2. The solid-phase extraction packing material for removing metal ions from waste lubricant in steel cord according to claim 1, characterized in that, The weight ratio of the silica gel to the activated carbon is (3-5):

1.

3. The solid-phase extraction packing material for removing metal ions from waste lubricant in steel cord according to claim 1, characterized in that, The molar ratio of 3-aminopropyltriethoxysilane to mercaptoacetic acid is 1:(0.8-1.2).

4. The solid-phase extraction packing material for removing metal ions from waste lubricant in steel cord according to claim 1, characterized in that, The mesoporous silica adsorption layer has an average pore size of 2-10 nm and a specific surface area of ​​400-800 m². 2 / g.

5. The solid-phase extraction packing material for removing metal ions from waste lubricant in steel cord according to claim 1, characterized in that, The TiO2-SiO2 outer protective layer has a through-hole structure with an average pore size of 50-200 nm.

6. A method for preparing a solid-phase extraction packing material for removing metal ions from waste lubricant in steel cord as described in any one of claims 1-5, characterized in that, Includes the following steps: S1. Formation of a magnetic core: Magnetic Fe3O4 nanoparticles were prepared to serve as magnetic cores; S2. Constructing a mesoporous adsorption layer: Using the magnetic core obtained from S1 as the core, silica gel, activated carbon, 3-aminopropyltriethoxysilane and mercaptoacetic acid are co-condensed on its surface by sol-gel method to form a mesoporous silica gel adsorption layer bonded with amino and mercapto bifunctional groups. S3. Construct an outer protective layer: On the surface of the particles with adsorption layer obtained in S2, tetrabutyl titanate and tetraethyl orthosilicate are hydrolyzed and condensed, and nano-alumina and diatomaceous earth are added to form a composite TiO2-SiO2 gel layer, which is then cured and calcined to obtain the solid phase extraction filler.

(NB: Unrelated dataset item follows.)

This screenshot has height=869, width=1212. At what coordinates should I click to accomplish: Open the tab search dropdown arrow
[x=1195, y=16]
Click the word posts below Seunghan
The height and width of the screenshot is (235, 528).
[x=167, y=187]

7. The method for preparing a solid-phase extraction packing for removing metal ions from waste lubricant in steel cord according to claim 6, characterized in that, In S2, the co-condensation reaction is carried out in the presence of the template agent hexadecyltrimethylammonium bromide at a reaction temperature of 60-80°C for 6-12 hours.

8. The method for preparing a solid-phase extraction packing for removing metal ions from waste lubricant in steel cord according to claim 6, characterized in that, In S3, the curing and calcination is a gradient calcination, specifically: first aging at 60-100℃, then calcining at 350-500℃ for 2-5 hours at a rate of 1-5℃ / min, and holding at 250-300℃ for 0.5-1 hours.

9. The application of a solid-phase extraction filler as described in any one of claims 1-5 in the regeneration treatment of waste lubricant from steel cord drawing.